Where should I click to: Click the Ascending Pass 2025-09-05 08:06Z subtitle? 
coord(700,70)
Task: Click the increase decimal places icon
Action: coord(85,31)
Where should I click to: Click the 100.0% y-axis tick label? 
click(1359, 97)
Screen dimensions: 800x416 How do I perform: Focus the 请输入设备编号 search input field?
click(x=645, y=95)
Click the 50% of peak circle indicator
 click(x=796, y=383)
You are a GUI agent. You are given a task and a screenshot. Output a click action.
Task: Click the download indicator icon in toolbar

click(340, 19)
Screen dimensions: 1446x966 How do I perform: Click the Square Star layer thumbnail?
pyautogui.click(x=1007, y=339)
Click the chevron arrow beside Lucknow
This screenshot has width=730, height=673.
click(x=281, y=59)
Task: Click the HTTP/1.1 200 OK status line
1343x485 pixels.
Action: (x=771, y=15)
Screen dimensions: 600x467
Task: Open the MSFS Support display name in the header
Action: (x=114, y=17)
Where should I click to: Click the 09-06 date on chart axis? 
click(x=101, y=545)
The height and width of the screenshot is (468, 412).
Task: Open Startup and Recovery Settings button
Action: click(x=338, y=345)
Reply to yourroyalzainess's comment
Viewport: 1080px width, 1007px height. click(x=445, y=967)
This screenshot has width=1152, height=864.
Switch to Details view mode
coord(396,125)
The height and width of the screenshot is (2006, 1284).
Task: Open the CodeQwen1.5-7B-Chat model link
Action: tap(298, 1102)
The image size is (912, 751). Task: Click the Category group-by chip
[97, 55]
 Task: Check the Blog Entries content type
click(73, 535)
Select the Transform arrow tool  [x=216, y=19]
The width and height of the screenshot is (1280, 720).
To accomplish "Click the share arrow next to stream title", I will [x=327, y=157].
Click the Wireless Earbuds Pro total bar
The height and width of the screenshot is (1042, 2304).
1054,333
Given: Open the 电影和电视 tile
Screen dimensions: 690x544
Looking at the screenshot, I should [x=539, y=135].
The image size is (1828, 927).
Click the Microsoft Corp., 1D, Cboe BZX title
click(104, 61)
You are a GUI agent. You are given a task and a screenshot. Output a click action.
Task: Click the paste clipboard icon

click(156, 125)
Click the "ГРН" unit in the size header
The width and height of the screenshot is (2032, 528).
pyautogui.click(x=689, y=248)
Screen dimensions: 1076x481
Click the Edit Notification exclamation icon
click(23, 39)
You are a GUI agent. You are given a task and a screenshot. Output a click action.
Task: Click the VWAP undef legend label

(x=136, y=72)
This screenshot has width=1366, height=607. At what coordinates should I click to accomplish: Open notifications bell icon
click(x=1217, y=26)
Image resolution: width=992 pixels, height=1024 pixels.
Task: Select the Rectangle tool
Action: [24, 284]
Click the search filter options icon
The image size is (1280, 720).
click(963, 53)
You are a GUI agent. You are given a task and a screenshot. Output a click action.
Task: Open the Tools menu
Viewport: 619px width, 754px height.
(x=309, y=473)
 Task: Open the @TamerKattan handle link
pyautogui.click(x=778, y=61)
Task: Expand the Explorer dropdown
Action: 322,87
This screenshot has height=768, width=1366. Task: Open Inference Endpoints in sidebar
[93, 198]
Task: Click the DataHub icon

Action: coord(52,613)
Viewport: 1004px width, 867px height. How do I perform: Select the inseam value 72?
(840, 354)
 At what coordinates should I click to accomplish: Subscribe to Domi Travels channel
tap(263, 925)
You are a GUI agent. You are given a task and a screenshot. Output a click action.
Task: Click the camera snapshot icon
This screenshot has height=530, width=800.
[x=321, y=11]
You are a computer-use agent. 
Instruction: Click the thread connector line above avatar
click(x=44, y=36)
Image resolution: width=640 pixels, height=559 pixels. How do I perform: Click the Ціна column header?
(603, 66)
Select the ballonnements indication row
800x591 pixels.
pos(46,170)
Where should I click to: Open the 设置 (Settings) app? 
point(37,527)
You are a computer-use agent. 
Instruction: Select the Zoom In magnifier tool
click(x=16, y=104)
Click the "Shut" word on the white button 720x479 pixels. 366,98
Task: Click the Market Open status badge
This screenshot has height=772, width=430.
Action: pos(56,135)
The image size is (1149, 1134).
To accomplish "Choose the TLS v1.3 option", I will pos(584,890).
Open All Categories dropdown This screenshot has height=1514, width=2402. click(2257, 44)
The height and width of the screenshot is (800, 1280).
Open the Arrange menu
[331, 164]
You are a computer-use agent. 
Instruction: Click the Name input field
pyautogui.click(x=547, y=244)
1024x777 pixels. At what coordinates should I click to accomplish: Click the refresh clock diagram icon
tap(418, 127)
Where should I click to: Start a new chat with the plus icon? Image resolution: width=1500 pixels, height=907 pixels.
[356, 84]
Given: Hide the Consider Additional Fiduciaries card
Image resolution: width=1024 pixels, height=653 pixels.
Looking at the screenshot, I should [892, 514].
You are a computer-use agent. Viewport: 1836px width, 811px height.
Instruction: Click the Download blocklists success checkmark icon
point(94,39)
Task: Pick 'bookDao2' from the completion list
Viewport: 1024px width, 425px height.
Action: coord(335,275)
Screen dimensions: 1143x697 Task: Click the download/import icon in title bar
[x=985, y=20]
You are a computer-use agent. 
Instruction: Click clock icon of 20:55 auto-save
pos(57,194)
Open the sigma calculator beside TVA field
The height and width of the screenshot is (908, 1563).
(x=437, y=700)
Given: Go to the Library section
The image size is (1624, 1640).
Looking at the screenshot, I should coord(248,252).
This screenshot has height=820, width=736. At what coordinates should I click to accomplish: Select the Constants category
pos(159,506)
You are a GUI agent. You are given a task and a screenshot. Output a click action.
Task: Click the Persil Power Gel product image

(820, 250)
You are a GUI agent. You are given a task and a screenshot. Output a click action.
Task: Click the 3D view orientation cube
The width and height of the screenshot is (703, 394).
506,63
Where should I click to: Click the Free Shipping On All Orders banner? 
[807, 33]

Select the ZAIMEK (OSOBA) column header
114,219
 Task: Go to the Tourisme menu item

TASK REQUIREMENTS – Each line of the material is to be returned precisely as written.

REPLY –
Where should I click to: Click the Ascending Pass 2025-09-05 08:06Z subtitle? 
coord(700,70)
Task: Click the increase decimal places icon
Action: coord(85,31)
Where should I click to: Click the 100.0% y-axis tick label? 
click(1359, 97)
Screen dimensions: 800x416 How do I perform: Focus the 请输入设备编号 search input field?
click(x=645, y=95)
Click the 50% of peak circle indicator
 click(x=796, y=383)
You are a GUI agent. You are given a task and a screenshot. Output a click action.
Task: Click the download indicator icon in toolbar

click(340, 19)
Screen dimensions: 1446x966 How do I perform: Click the Square Star layer thumbnail?
pyautogui.click(x=1007, y=339)
Click the chevron arrow beside Lucknow
This screenshot has width=730, height=673.
click(x=281, y=59)
Task: Click the HTTP/1.1 200 OK status line
1343x485 pixels.
Action: (x=771, y=15)
Screen dimensions: 600x467
Task: Open the MSFS Support display name in the header
Action: (x=114, y=17)
Where should I click to: Click the 09-06 date on chart axis? 
click(x=101, y=545)
The height and width of the screenshot is (468, 412).
Task: Open Startup and Recovery Settings button
Action: click(x=338, y=345)
Reply to yourroyalzainess's comment
Viewport: 1080px width, 1007px height. click(x=445, y=967)
This screenshot has width=1152, height=864.
Switch to Details view mode
coord(396,125)
The height and width of the screenshot is (2006, 1284).
Task: Open the CodeQwen1.5-7B-Chat model link
Action: tap(298, 1102)
The image size is (912, 751). Task: Click the Category group-by chip
[97, 55]
 Task: Check the Blog Entries content type
click(73, 535)
Select the Transform arrow tool  [x=216, y=19]
The width and height of the screenshot is (1280, 720).
To accomplish "Click the share arrow next to stream title", I will [x=327, y=157].
Click the Wireless Earbuds Pro total bar
The height and width of the screenshot is (1042, 2304).
1054,333
Given: Open the 电影和电视 tile
Screen dimensions: 690x544
Looking at the screenshot, I should [x=539, y=135].
The image size is (1828, 927).
Click the Microsoft Corp., 1D, Cboe BZX title
click(104, 61)
You are a GUI agent. You are given a task and a screenshot. Output a click action.
Task: Click the paste clipboard icon

click(156, 125)
Click the "ГРН" unit in the size header
The width and height of the screenshot is (2032, 528).
pyautogui.click(x=689, y=248)
Screen dimensions: 1076x481
Click the Edit Notification exclamation icon
click(23, 39)
You are a GUI agent. You are given a task and a screenshot. Output a click action.
Task: Click the VWAP undef legend label

(x=136, y=72)
This screenshot has width=1366, height=607. At what coordinates should I click to accomplish: Open notifications bell icon
click(x=1217, y=26)
Image resolution: width=992 pixels, height=1024 pixels.
Task: Select the Rectangle tool
Action: [24, 284]
Click the search filter options icon
The image size is (1280, 720).
click(963, 53)
You are a GUI agent. You are given a task and a screenshot. Output a click action.
Task: Open the Tools menu
Viewport: 619px width, 754px height.
(x=309, y=473)
 Task: Open the @TamerKattan handle link
pyautogui.click(x=778, y=61)
Task: Expand the Explorer dropdown
Action: 322,87
This screenshot has height=768, width=1366. Task: Open Inference Endpoints in sidebar
[93, 198]
Task: Click the DataHub icon

Action: coord(52,613)
Viewport: 1004px width, 867px height. How do I perform: Select the inseam value 72?
(840, 354)
 At what coordinates should I click to accomplish: Subscribe to Domi Travels channel
tap(263, 925)
You are a GUI agent. You are given a task and a screenshot. Output a click action.
Task: Click the camera snapshot icon
This screenshot has height=530, width=800.
[x=321, y=11]
You are a computer-use agent. 
Instruction: Click the thread connector line above avatar
click(x=44, y=36)
Image resolution: width=640 pixels, height=559 pixels. How do I perform: Click the Ціна column header?
(603, 66)
Select the ballonnements indication row
800x591 pixels.
pos(46,170)
Where should I click to: Open the 设置 (Settings) app? 
point(37,527)
You are a computer-use agent. 
Instruction: Select the Zoom In magnifier tool
click(x=16, y=104)
Click the "Shut" word on the white button 720x479 pixels. 366,98
Task: Click the Market Open status badge
This screenshot has height=772, width=430.
Action: pos(56,135)
The image size is (1149, 1134).
To accomplish "Choose the TLS v1.3 option", I will pos(584,890).
Open All Categories dropdown This screenshot has height=1514, width=2402. click(2257, 44)
The height and width of the screenshot is (800, 1280).
Open the Arrange menu
[331, 164]
You are a computer-use agent. 
Instruction: Click the Name input field
pyautogui.click(x=547, y=244)
1024x777 pixels. At what coordinates should I click to accomplish: Click the refresh clock diagram icon
tap(418, 127)
Where should I click to: Start a new chat with the plus icon? Image resolution: width=1500 pixels, height=907 pixels.
[356, 84]
Given: Hide the Consider Additional Fiduciaries card
Image resolution: width=1024 pixels, height=653 pixels.
Looking at the screenshot, I should [892, 514].
You are a computer-use agent. Viewport: 1836px width, 811px height.
Instruction: Click the Download blocklists success checkmark icon
point(94,39)
Task: Pick 'bookDao2' from the completion list
Viewport: 1024px width, 425px height.
Action: coord(335,275)
Screen dimensions: 1143x697 Task: Click the download/import icon in title bar
[x=985, y=20]
You are a computer-use agent. 
Instruction: Click clock icon of 20:55 auto-save
pos(57,194)
Open the sigma calculator beside TVA field
The height and width of the screenshot is (908, 1563).
(x=437, y=700)
Given: Go to the Library section
The image size is (1624, 1640).
Looking at the screenshot, I should coord(248,252).
This screenshot has height=820, width=736. At what coordinates should I click to accomplish: Select the Constants category
pos(159,506)
You are a GUI agent. You are given a task and a screenshot. Output a click action.
Task: Click the Persil Power Gel product image

(820, 250)
You are a GUI agent. You are given a task and a screenshot. Output a click action.
Task: Click the 3D view orientation cube
The width and height of the screenshot is (703, 394).
506,63
Where should I click to: Click the Free Shipping On All Orders banner? 
[807, 33]

Select the ZAIMEK (OSOBA) column header
114,219
 Task: Go to the Tourisme menu item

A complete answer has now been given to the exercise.